▸ **Activity**: Find the word "gear" below. Copy each line that has it.

(Data excerpts)
- Opening Delimiter -

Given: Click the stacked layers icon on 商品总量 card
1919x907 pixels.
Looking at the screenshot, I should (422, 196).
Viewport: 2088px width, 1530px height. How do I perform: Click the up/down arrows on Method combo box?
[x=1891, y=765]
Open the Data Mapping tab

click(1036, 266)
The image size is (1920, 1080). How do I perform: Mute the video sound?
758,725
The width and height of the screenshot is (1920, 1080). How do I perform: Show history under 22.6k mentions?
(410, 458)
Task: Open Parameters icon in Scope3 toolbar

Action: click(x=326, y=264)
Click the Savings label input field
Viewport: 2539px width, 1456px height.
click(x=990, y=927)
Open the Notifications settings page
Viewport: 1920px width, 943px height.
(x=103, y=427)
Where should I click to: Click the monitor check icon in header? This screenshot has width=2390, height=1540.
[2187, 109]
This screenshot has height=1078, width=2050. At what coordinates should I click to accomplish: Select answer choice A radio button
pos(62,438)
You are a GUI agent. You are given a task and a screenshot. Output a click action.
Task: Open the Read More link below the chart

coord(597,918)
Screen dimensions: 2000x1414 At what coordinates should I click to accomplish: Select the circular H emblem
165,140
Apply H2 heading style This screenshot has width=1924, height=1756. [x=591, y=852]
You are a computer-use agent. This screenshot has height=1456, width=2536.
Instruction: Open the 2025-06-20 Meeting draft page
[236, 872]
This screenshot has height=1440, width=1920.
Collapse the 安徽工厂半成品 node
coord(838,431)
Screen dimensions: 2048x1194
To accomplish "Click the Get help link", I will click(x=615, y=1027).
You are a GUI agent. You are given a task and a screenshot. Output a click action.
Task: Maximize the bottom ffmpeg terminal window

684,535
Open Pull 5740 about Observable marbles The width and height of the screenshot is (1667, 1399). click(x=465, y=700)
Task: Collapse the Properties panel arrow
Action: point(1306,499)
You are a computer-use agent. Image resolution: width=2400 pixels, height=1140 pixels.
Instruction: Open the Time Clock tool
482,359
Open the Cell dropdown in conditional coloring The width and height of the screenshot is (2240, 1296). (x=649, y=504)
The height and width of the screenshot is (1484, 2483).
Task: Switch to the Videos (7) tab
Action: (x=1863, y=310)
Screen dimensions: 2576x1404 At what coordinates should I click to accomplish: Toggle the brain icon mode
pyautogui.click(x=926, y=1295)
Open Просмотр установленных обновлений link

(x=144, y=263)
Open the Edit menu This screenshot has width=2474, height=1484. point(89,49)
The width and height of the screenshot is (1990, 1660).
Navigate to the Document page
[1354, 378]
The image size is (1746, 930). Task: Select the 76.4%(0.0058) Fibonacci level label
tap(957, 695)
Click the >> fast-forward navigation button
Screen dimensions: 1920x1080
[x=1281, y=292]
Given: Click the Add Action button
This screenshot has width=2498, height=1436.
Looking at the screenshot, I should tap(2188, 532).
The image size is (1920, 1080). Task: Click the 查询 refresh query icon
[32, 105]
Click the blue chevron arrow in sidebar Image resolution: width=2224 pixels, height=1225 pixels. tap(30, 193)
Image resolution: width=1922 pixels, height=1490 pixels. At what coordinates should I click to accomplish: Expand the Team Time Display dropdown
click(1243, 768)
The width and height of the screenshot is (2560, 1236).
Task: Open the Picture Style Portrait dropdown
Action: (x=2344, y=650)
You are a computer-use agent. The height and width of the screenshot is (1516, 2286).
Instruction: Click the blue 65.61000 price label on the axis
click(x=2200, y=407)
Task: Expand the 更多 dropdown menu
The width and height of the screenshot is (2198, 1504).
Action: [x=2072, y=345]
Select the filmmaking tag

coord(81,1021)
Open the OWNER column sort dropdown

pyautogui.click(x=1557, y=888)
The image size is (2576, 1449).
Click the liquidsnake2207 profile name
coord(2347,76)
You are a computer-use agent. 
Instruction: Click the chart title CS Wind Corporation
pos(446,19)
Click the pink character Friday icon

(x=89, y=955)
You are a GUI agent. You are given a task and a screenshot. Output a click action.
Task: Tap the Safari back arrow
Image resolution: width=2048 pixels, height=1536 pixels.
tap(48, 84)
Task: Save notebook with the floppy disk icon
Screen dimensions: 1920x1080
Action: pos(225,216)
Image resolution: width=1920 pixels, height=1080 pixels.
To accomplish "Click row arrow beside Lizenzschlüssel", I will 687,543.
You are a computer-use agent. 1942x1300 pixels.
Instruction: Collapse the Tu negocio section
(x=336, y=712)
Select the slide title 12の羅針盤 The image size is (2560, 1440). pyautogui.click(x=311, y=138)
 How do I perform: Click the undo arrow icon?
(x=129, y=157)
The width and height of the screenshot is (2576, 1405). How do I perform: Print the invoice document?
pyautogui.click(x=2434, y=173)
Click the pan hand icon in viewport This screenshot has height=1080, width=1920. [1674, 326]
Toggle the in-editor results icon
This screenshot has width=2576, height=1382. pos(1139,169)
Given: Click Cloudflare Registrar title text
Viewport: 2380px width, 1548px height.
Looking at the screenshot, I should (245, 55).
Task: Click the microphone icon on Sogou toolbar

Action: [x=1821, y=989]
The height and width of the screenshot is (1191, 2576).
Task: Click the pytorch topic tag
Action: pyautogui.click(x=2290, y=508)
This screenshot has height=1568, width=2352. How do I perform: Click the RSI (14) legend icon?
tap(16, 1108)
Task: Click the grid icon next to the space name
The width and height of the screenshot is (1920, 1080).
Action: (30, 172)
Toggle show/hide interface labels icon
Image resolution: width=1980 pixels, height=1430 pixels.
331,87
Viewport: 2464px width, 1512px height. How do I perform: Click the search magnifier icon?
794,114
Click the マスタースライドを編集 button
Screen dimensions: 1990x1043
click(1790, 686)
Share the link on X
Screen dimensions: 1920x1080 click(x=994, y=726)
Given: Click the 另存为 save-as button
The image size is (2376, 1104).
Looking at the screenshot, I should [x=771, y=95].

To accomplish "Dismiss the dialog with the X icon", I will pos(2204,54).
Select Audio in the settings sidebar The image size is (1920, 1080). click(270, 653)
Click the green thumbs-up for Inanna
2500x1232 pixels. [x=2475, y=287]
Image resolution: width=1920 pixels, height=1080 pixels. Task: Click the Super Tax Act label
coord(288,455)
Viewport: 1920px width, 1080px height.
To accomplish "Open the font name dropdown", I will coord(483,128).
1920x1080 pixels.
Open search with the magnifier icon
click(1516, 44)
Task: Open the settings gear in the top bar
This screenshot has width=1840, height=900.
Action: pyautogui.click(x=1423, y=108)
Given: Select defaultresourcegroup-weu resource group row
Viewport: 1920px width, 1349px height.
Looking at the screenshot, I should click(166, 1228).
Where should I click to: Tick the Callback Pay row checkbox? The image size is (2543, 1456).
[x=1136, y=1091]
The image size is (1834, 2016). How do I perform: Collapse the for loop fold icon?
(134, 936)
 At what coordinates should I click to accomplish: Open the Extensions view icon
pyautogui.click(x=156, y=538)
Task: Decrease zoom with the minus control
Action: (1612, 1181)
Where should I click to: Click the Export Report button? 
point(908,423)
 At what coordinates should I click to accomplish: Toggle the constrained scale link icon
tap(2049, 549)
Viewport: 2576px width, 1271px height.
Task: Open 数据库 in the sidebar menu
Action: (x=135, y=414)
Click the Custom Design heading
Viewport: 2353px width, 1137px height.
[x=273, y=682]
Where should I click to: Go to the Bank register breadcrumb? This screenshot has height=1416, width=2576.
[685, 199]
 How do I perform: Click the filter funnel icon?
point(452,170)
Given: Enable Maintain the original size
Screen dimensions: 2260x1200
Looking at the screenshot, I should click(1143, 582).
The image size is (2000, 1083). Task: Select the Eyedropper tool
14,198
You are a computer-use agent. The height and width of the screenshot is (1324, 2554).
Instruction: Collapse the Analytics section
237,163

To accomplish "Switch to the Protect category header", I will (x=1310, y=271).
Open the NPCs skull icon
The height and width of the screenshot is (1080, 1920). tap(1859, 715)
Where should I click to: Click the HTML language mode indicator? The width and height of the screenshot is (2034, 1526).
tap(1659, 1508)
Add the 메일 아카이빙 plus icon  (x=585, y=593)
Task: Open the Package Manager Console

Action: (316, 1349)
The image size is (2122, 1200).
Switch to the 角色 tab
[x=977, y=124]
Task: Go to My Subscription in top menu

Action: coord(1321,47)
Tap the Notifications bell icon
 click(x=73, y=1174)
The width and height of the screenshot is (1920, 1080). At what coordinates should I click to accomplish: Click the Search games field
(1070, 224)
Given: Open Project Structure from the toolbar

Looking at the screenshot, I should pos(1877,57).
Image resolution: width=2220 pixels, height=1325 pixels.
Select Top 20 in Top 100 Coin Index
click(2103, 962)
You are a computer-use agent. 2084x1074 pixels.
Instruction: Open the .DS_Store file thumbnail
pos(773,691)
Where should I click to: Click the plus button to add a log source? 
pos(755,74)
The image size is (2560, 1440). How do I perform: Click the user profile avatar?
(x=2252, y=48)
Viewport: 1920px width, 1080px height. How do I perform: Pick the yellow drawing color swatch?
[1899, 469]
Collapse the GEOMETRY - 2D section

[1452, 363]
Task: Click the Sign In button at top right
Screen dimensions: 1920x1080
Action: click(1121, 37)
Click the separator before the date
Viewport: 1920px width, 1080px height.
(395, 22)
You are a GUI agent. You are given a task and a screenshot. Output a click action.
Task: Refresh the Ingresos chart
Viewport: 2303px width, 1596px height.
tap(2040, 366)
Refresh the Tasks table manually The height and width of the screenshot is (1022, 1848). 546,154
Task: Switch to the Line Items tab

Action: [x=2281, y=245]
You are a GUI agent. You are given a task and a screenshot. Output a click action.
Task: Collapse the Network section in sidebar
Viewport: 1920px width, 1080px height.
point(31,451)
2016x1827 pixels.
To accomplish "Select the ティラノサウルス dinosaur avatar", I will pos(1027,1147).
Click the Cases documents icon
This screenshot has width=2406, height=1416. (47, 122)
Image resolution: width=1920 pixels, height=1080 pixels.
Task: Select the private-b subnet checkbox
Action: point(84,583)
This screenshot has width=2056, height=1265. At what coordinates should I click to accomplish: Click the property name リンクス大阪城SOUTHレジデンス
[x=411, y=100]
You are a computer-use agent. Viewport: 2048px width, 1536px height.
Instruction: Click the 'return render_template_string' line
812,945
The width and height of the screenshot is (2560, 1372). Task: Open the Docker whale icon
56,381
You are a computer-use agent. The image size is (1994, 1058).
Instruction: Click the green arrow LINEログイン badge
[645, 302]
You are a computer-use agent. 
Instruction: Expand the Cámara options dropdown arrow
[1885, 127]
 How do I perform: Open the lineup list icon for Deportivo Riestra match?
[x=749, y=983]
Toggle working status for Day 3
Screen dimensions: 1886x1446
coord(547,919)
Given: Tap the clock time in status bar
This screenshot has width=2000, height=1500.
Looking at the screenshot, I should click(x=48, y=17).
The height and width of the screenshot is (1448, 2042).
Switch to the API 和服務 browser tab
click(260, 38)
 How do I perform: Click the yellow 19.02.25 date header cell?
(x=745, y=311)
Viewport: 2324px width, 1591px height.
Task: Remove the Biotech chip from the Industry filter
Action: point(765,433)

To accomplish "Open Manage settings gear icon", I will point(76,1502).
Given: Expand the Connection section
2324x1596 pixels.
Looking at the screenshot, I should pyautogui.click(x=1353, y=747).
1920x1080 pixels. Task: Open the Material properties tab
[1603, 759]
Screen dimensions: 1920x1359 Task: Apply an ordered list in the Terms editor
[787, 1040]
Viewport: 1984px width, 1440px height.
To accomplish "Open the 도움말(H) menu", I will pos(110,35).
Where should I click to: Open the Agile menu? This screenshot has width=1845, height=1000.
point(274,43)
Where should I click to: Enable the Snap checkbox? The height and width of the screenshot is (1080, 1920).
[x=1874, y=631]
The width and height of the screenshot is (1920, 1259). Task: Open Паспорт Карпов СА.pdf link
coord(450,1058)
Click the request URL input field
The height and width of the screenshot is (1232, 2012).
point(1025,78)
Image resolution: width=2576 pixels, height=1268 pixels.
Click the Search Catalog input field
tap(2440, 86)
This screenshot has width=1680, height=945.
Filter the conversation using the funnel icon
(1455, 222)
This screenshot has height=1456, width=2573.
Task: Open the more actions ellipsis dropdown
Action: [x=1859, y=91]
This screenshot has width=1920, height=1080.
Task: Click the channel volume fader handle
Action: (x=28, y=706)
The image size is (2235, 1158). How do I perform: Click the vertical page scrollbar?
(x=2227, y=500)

- Closing Delimiter -

▸ **Exercise result**:
Task: Open the settings gear in the top bar
To accomplish "Open Manage settings gear icon", I will point(76,1502).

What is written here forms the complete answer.